(Il tuo compito): Prosegui il testo sull'entrata in guerra dell'Italia nel 1915, ripartendo subito dopo la sua ultima frase.

24 MAGGIO 1915: viva i sovversivi, i disfattisti, i disertori!

Cento anni fa l’imperialismo italiano entrava in guerra.

Il 24 maggio del 1915 l’Italia dichiarava guerra all’Austria-Ungheria, entrando così, dopo nove mesi dal suo inizio, nella Prima Guerra Mondiale.

Questo conflitto, sorto per la spartizione dei mercati e delle zone d’influenza tra imperialismi vecchi e nuovi (Gran Bretagna e Germania in testa, poi nel marzo del ’17 si aggiungeranno gli USA), segna la definitiva affermazione dell’epoca imperialista, come “fase suprema” del capitalismo (Lenin).
Da quel momento, la storia mondiale diventa teatro di una contesa infinita tra grandi, medie e piccole potenze per accaparrarsi profitti, materie prime, aree strategiche, forza-lavoro per meglio competere sulla pelle del proletariato internazionale.

(Dati mostrati):
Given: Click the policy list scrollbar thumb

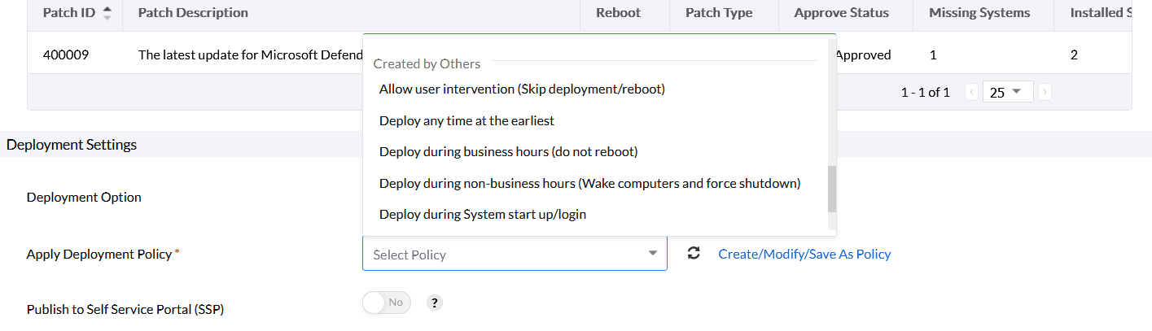Looking at the screenshot, I should [831, 188].
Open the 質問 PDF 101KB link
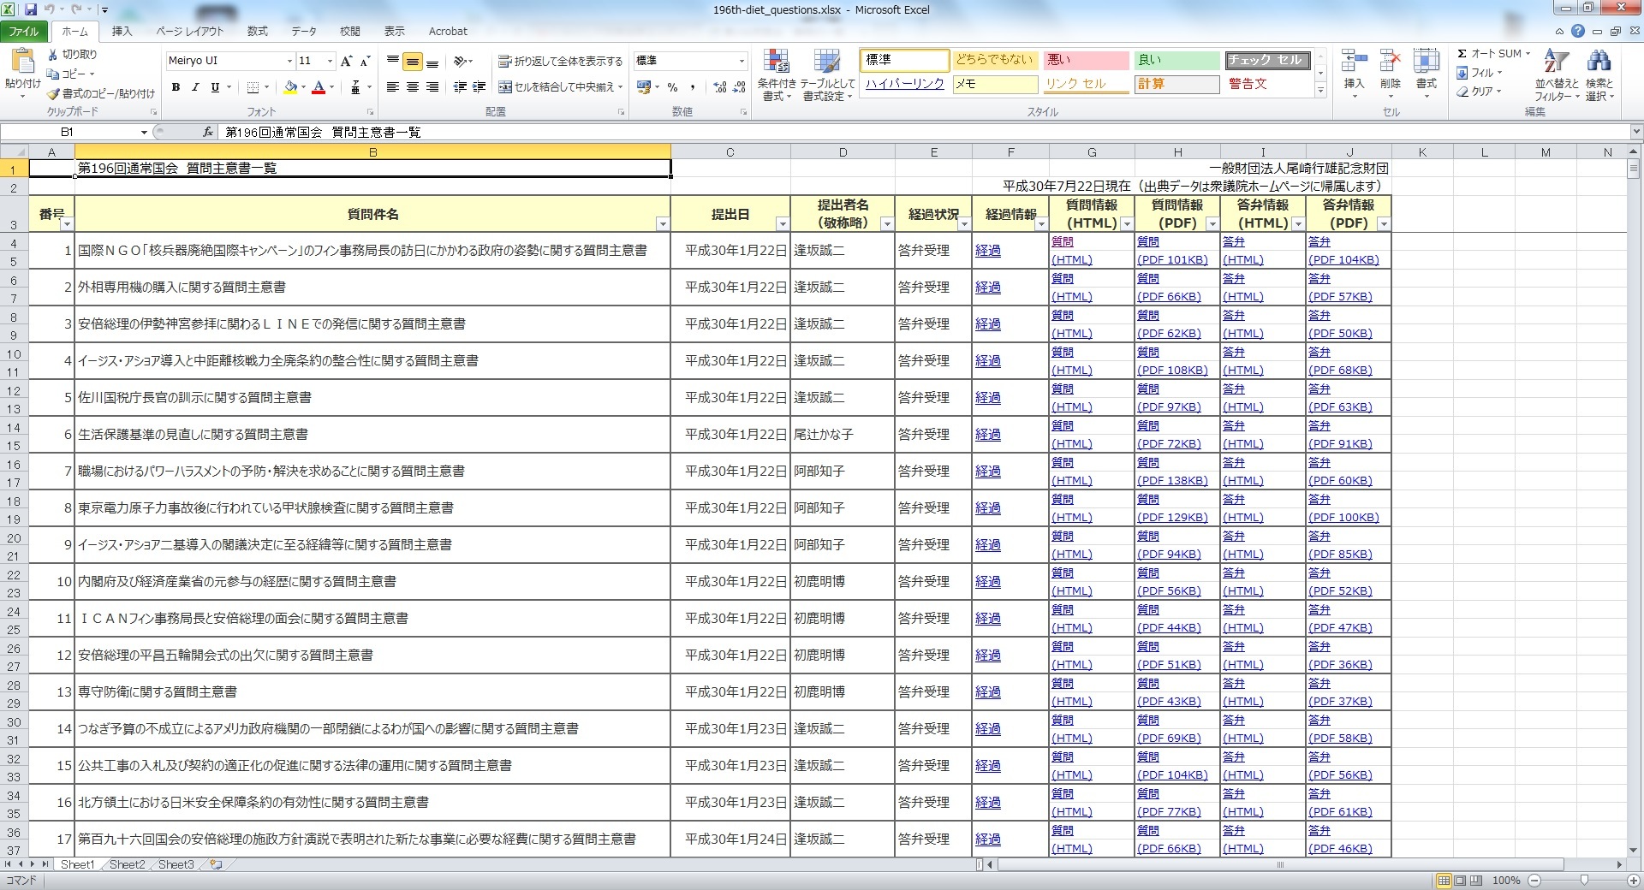Screen dimensions: 1644x890 [1171, 260]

(Risultato qui sotto):
In quell’occasione, quello che doveva essere il partito mondiale dei proletari, e cioè la II Internazionale Socialista, si squagliò vergognosamente di fronte al richiamo delle varie “patrie” impegnate sui campi di battaglia. Solo uno sparuto gruppo di rivoluzionari, tra cui Lenin, Trotsky, Rosa Luxemburg, Karl Liebknecht, seppe tenere alta la bandiera dell’opposizione rivoluzionaria alla guerra.

L’imperialismo italiano – dietro il pretesto del “ricongiungimento di Trento e Trieste al suolo patrio” – vuole in realtà avere libero accesso per le sue merci ed i suoi capitali all’area balcanica-danubiana ed al mar Adriatico, interdetto dalle Potenze Centrali (Austria e Germania).
L’Italia a dire il vero è legata a queste ultime da un Trattato di Alleanza datato 1882, ma durante i primi mesi di guerra Roma si rende conto che gli anglo-francesi possono offrire molto di più in termini di bottino imperialista. Così, col Patto di Londra (aprile 1915), l’Italia cambia cavallo e si schiera con l’altro blocco, sotto la spinta decisiva della grande industria siderurgica, meccanica, elettromeccanica, navalmeccanica e della finanza italo-francese.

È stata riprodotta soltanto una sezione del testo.